What we found is that Browser Library isn't a drop-in replacement. I will go over both the simple and the complex aspects of this conversion.
We worked with the limitation of keeping our tests functioning with Selenium while being able to simply use a command line parameter to select the Browser Library.
We did have the benefit of an extensive set of abstraction layers that reduced the direct usage of Selenium Library calls at the test and high-level keyword levels.
- Browser Library supports a subset of the Selenium locator/selector strategies (and fortunately, we used few to none of the non-supported implementations in our original Selenium, hence this was “easy”)
- Interacting with Iframes in Selenium is significantly different than Browser Library but making that work in Browser Library, simply required adding the iframe selector to the front of the locator.
- For every Selenium Library keyword, we found very straightforward Browser Library equivalents.

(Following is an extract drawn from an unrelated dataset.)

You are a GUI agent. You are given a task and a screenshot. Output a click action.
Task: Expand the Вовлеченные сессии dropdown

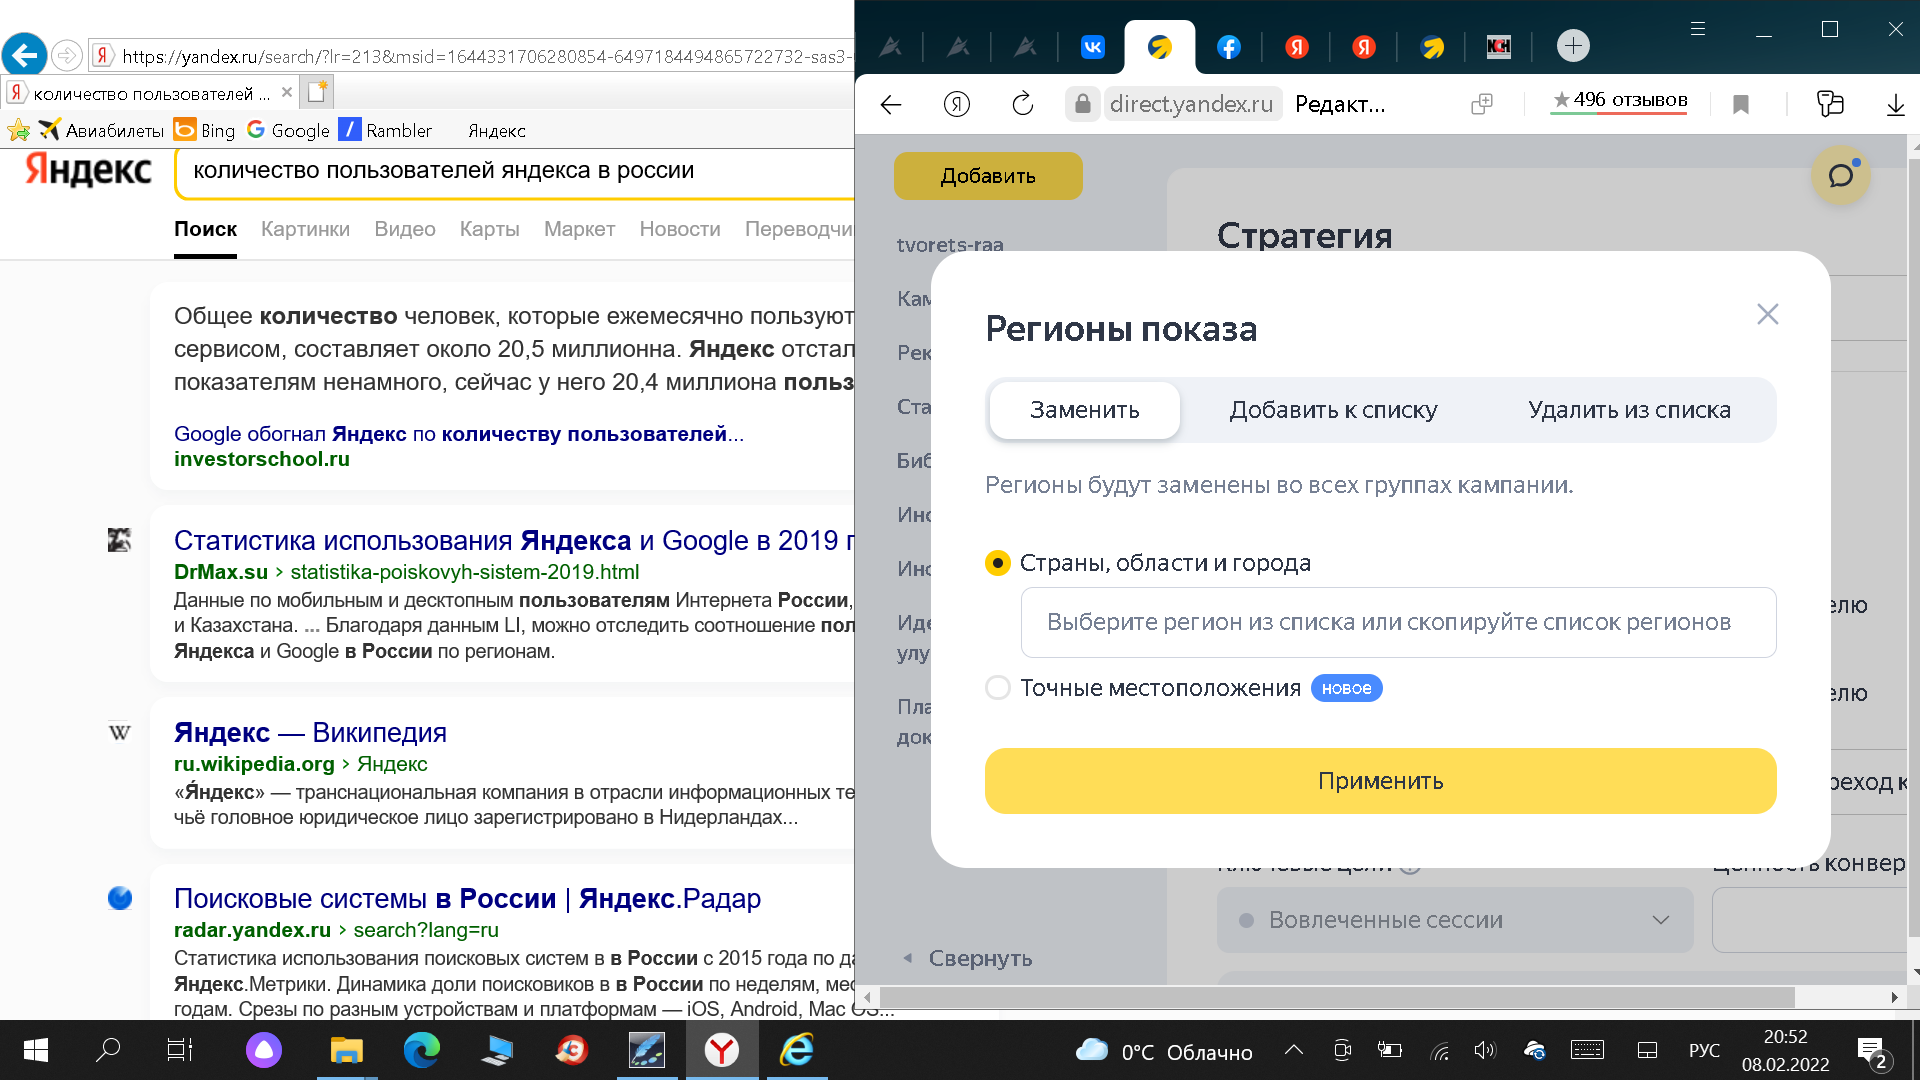tap(1455, 920)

- To support both libraries, direct calls to either library needs to be hidden in an abstraction layer utilized by the tests proper.
- Iframe interactions seem to be more stable out-of-the-box with Selenium Library.

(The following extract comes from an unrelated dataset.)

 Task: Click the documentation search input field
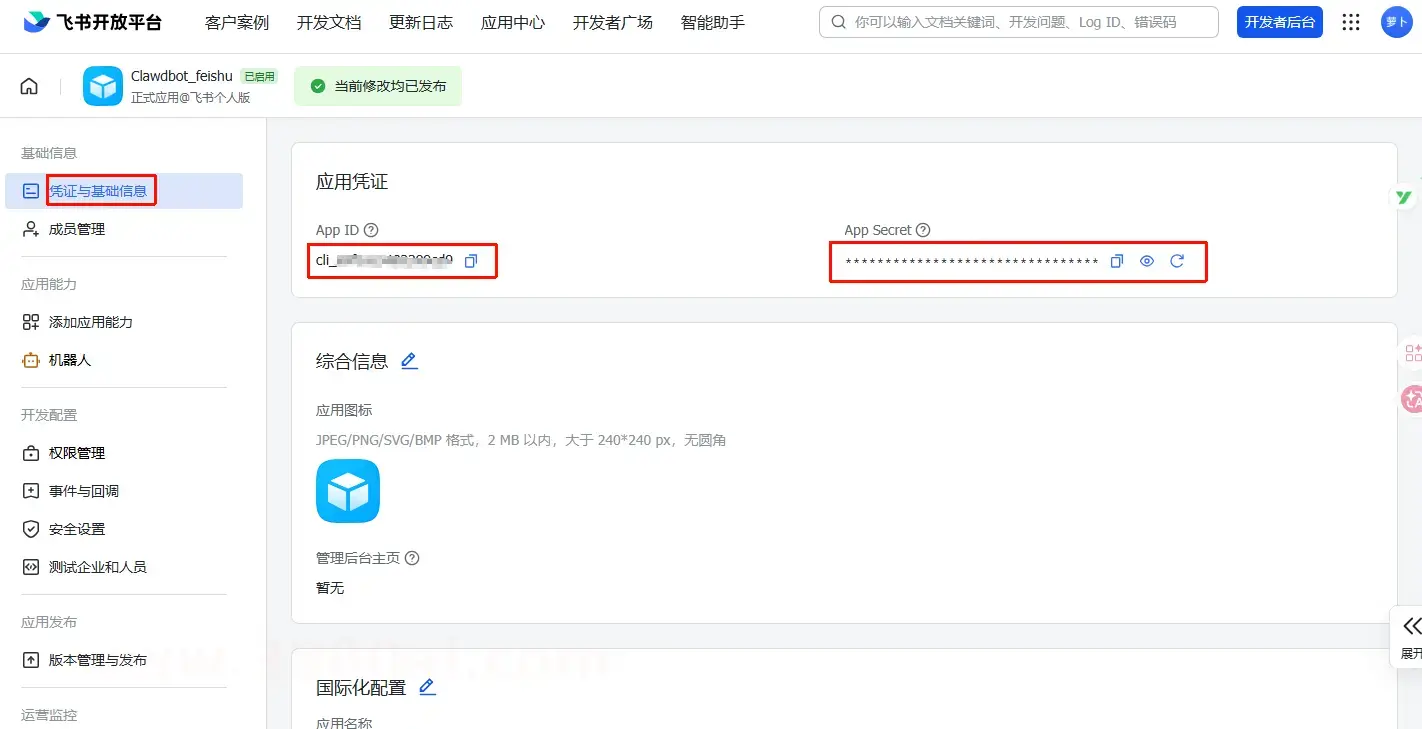tap(1030, 22)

- Existing use of other libraries that depend on Selenium will require our own implementations or convincing those teams to also support Playwright.
- We had extended some Selenium keywords which was implemented in Python. Browser Library extensions requires a working knowledge of NodeJS.
What did we find?
- SPEED! Over a small set of 60 smoke tests, we have seen a reduction of nearly 50% of our execution time with Browser Library.
- The current activity on the Browser Library seems to be more robust than the Selenium Library and the Slack channel support has been excellent.
- Iframe error reporting in Browser Library is decidedly lacking."
Samuel Tillinghast is a software engineer from Buffalo, NY. He has a BS in Computer Science from Rochester Institute of Technology and has worked at Buffalo Computer Graphics in test automation since 2020. He is a big fan of indie music and will sing along to almost any song from the 80s. He looks forward to meeting people at RoboCon and learning and sharing with everyone else.